There is a storm brewing over at Facebook. I will reserve summary and comments for next week – after Zuckerberg testifies. I will say however, the simple fact is that you did not/do not need to be a data analytics firm to harvest data and profile millions (potentially billions) of Facebook users. More to come…

Two weeks in and I already sound like a broken record. The incidents of the week continue to demonstrate a concerning pattern when it comes to breach response and disclosure. Your clients better be taking malware, phishing and injection detection and prevention seriously. This weeks’ incidents highlight the following:

Overall time to detect and respond:
– +/- 7 months
– Financial data and PII exploit detection ranged from 2 weeks to 8+ months
Malware injection impacted at least 100,000 people via chat
– NEVER, NEVER, NEVER disclose PII or transact via CHAT… Did I say NEVER?
How to look bad – publicly
– “White hat” brings serious vulnerability to Panera’s attention
– Panera Bread acknowledges *finally*
– Waits 8 months to apply patch
– Suffers humiliating breach response fail

1. Panera Bread
Date Occurred: Vulnerability discovered August 2017
Date Disclosed: April 3, 2018
Data Compromised: Names, emails, physical addresses, birthdays and the last four digits of the customer’s credit card number. There is no evidence of payment card information nor many records being accessed or retrieved.

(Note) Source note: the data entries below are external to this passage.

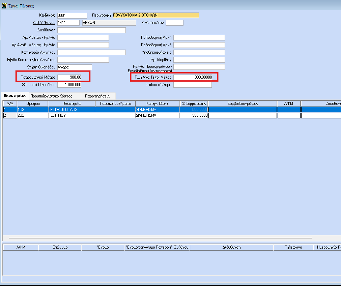341x286 pixels.
Task: Select the Ιδιοκτησίες tab
Action: (x=14, y=95)
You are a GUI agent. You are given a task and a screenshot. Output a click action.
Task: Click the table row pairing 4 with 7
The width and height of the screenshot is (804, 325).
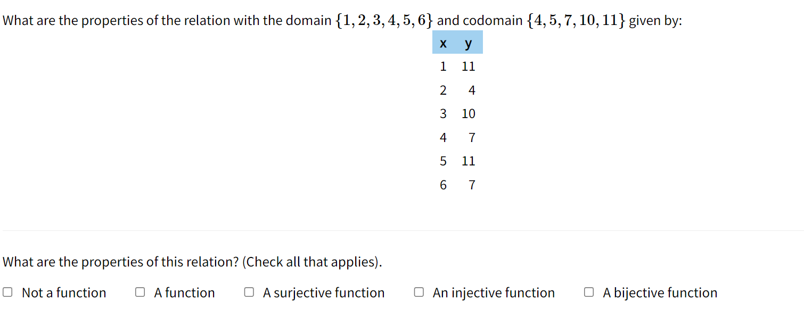click(456, 137)
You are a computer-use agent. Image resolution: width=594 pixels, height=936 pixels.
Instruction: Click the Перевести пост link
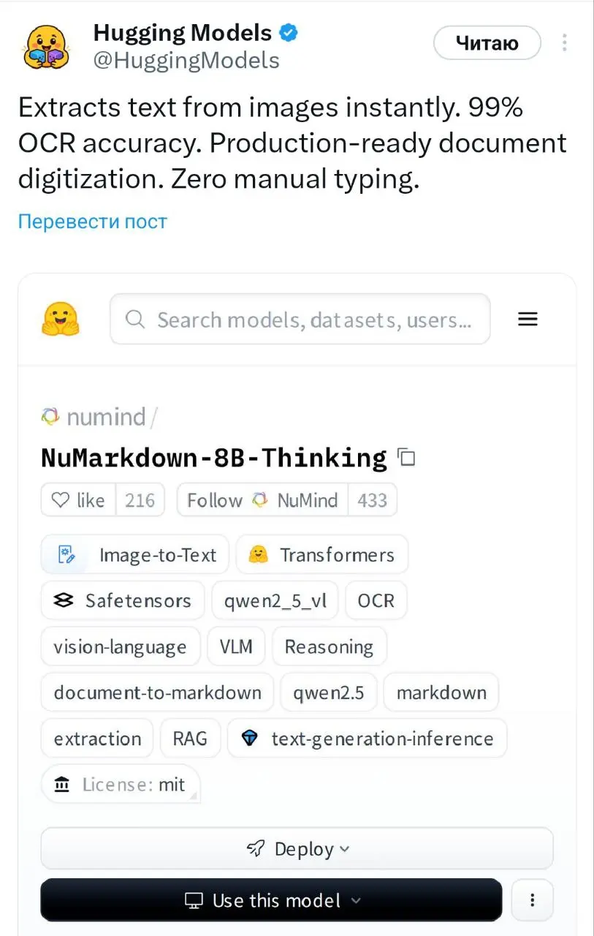[92, 220]
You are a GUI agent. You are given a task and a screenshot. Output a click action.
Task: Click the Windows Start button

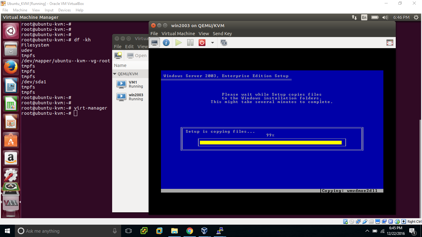[x=7, y=231]
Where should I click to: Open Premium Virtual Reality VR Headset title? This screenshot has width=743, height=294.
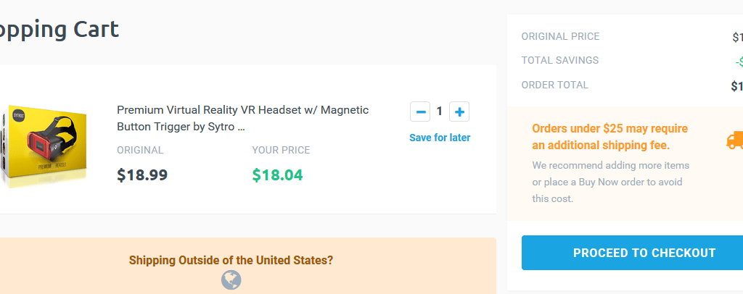click(242, 118)
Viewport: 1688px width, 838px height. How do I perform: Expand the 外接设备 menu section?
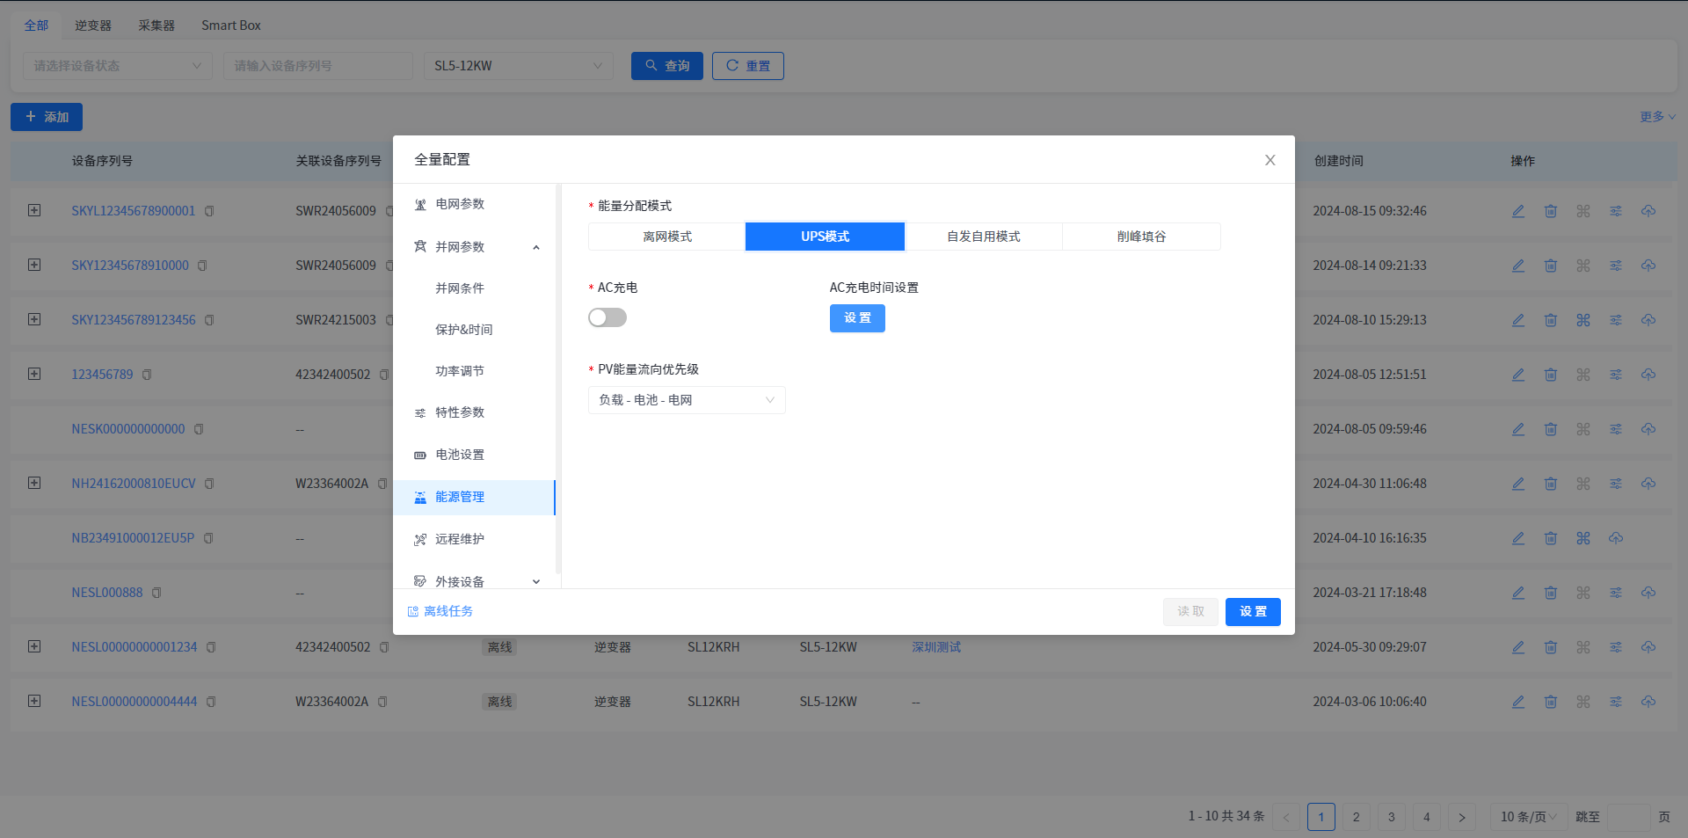tap(536, 581)
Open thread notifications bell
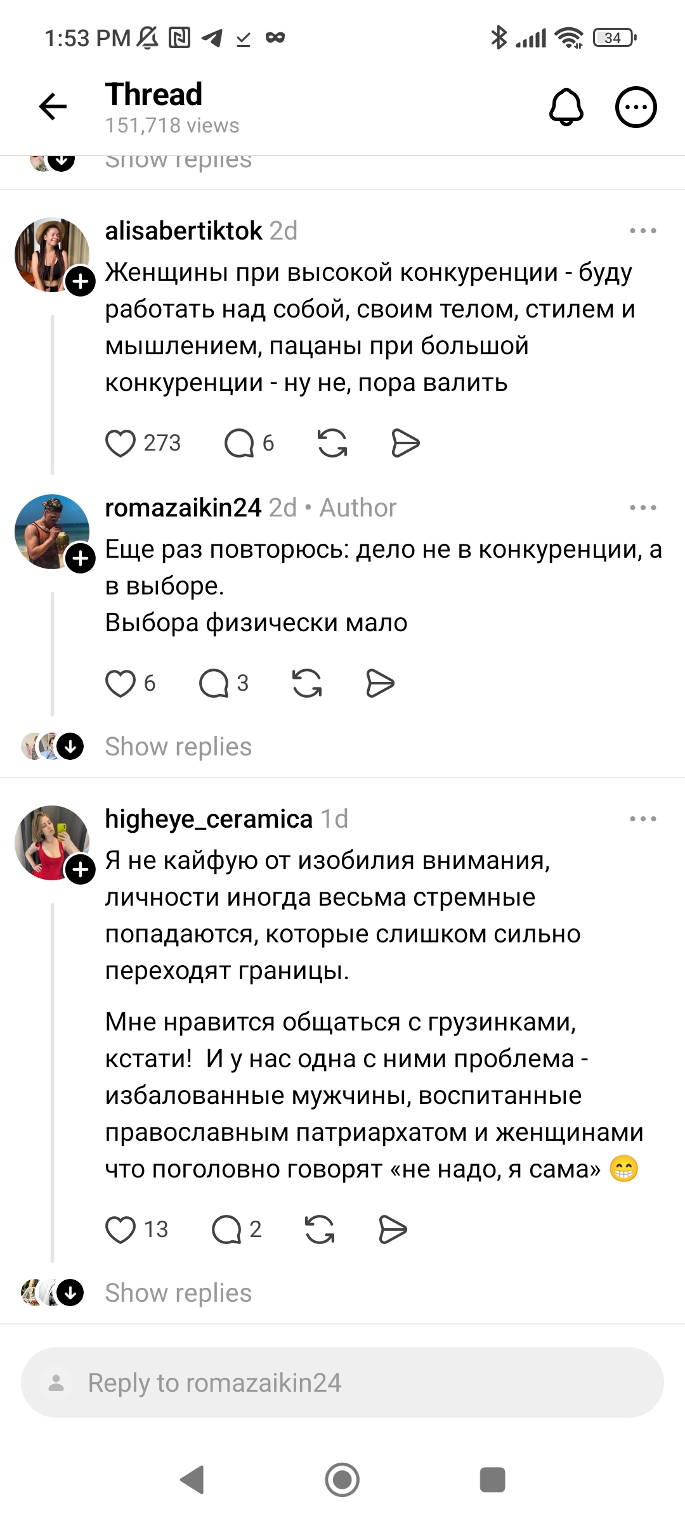 coord(566,106)
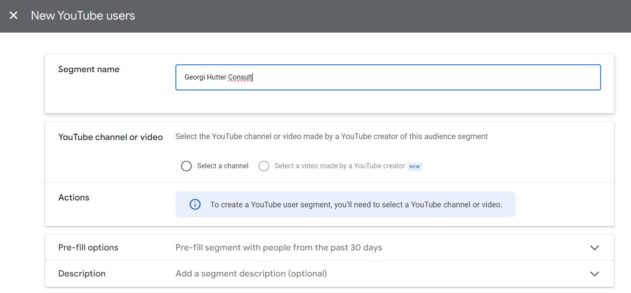This screenshot has width=631, height=293.
Task: Open the Description row dropdown arrow
Action: 595,274
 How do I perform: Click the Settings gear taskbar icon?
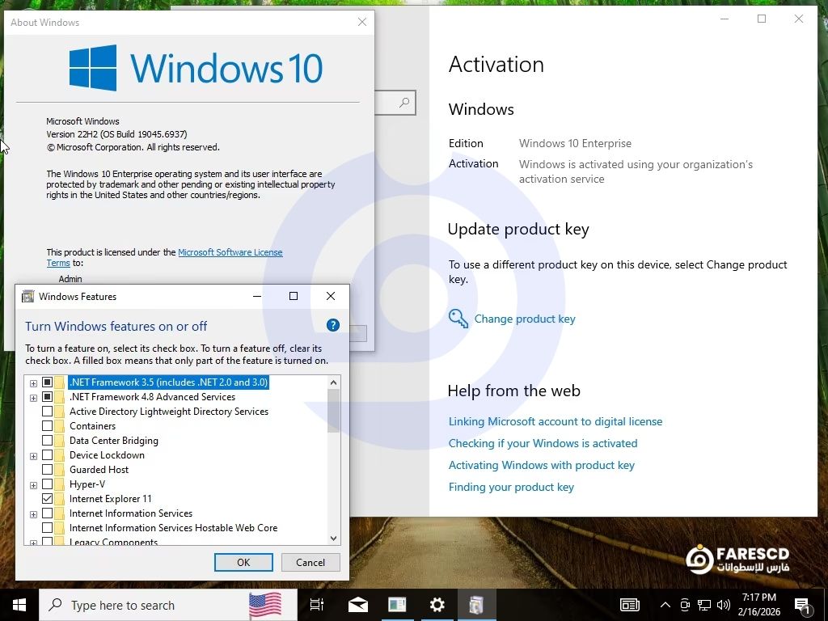(437, 605)
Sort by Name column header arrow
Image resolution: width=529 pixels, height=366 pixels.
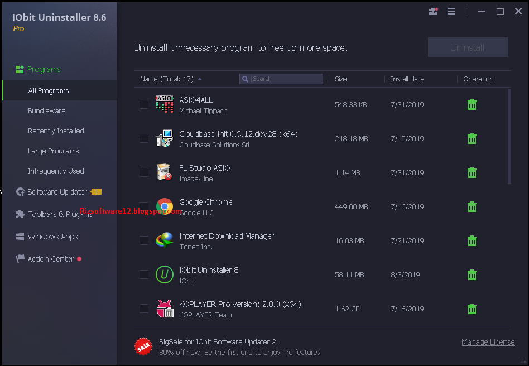click(200, 79)
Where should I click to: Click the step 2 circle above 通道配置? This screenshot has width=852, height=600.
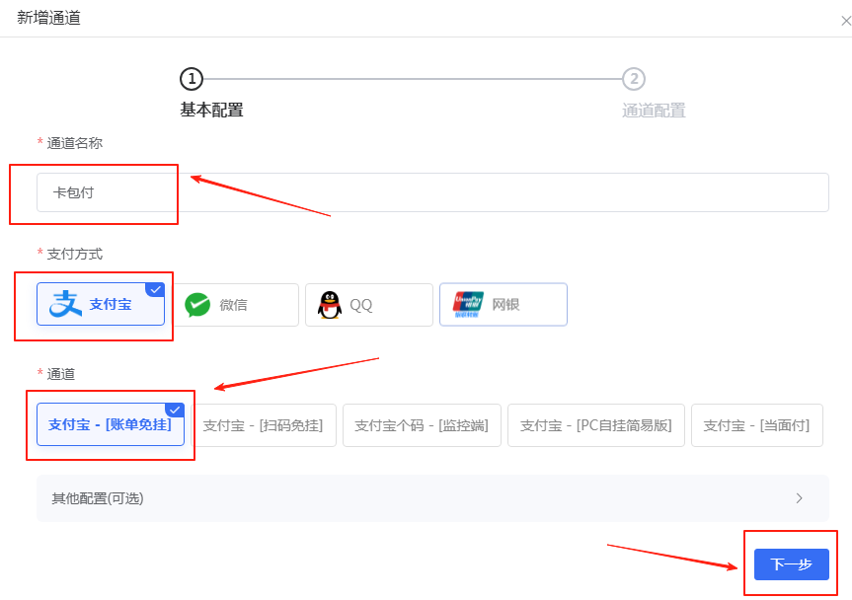634,79
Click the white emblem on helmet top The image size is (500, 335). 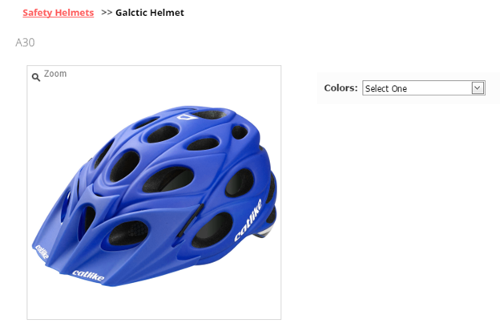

How it was Compromised: Data Exploit/Website Vulnerability. Panera Bread on Monday said it has resolved the security flaw on its website that exposed the data.  

Customers Impacted: Panera’s CIO has suggested fewer than 10,000 consumers have been potentially affected by this issue. Other reports suggest up to 37 million accounts may have been exposed.
Attribution/Vulnerability: Website vulnerability not disclosed.
Business Risk: Moderate (POS/Website Patch)
What you need to know: Put this in the categories of “What was What?” AND “Crisis Communications Stupidity”.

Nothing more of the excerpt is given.